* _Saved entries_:
══════════════════════════════
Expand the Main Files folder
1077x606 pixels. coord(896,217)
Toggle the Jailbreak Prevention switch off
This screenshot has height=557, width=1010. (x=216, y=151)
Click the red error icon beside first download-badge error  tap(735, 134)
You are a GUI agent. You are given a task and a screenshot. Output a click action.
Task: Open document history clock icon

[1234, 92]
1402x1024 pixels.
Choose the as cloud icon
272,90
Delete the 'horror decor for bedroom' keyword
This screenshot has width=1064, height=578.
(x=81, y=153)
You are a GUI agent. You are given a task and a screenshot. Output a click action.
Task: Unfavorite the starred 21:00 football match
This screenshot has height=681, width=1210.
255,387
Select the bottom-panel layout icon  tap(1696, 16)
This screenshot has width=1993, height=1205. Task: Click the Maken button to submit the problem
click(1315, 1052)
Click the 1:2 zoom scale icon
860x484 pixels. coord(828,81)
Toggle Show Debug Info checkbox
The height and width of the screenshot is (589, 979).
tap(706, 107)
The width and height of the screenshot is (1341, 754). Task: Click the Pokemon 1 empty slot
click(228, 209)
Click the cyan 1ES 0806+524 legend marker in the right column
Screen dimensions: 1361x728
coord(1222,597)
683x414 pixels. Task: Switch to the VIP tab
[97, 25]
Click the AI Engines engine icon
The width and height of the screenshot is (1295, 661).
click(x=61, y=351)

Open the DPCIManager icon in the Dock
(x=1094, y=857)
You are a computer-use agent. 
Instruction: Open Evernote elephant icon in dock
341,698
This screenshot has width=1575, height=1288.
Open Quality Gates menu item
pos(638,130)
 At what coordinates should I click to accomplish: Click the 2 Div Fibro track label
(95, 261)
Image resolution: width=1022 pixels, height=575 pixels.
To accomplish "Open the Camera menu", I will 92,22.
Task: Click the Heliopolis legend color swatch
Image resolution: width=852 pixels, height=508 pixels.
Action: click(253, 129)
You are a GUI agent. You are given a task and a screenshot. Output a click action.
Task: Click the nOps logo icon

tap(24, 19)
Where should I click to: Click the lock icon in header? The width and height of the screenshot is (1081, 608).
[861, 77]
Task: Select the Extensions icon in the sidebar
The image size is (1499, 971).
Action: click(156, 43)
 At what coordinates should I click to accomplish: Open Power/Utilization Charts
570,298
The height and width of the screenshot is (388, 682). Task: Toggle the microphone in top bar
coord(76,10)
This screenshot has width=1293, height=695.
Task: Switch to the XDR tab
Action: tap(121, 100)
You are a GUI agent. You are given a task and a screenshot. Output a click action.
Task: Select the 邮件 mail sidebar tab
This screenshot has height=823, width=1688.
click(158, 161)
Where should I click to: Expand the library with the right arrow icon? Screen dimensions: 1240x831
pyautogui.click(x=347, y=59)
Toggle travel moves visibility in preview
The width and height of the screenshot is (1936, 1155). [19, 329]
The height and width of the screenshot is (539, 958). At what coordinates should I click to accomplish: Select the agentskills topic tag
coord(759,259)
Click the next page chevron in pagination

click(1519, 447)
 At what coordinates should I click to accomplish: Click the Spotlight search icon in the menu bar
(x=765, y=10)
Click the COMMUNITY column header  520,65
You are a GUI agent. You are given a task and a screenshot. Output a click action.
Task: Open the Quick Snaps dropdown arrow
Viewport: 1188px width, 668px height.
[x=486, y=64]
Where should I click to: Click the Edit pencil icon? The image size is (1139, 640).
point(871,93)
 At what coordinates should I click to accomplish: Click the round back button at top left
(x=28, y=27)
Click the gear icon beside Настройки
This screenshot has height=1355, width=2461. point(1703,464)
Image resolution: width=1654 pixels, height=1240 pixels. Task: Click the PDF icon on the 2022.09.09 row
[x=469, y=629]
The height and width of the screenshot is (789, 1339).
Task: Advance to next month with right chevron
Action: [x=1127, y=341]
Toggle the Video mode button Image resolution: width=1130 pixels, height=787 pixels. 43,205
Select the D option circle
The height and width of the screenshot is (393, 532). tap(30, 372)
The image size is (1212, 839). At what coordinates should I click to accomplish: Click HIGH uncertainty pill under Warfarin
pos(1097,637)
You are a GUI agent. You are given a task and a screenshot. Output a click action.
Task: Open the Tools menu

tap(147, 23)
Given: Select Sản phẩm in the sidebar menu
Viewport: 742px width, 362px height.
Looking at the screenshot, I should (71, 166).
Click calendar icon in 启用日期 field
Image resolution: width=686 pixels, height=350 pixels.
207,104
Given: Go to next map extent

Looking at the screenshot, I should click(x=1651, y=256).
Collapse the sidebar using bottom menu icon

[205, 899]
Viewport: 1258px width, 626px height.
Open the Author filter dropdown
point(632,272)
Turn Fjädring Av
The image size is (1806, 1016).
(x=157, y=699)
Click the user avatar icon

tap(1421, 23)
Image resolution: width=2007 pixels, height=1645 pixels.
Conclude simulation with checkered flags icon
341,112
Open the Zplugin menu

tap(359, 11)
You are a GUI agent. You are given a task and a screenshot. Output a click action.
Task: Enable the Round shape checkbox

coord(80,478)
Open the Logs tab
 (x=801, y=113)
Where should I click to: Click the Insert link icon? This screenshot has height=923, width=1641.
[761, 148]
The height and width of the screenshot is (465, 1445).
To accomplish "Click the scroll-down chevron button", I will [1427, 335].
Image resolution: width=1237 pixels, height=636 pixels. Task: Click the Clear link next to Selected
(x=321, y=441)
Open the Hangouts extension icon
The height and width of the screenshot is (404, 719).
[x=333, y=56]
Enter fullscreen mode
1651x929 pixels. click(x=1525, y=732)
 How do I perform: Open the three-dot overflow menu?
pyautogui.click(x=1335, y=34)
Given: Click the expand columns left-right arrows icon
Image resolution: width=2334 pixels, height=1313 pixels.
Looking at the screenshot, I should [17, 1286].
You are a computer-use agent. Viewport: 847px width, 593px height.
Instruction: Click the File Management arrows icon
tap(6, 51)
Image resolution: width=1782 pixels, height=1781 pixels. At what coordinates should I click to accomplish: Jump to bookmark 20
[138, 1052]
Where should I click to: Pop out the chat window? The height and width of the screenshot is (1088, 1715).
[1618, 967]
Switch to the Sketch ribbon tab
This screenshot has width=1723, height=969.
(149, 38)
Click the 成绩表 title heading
══════════════════════════════
Every line of the records above where the string "will" is found should be copied.

* _Response to the task_:
To accomplish "Open the Camera menu", I will 92,22.
To accomplish "Click the scroll-down chevron button", I will [1427, 335].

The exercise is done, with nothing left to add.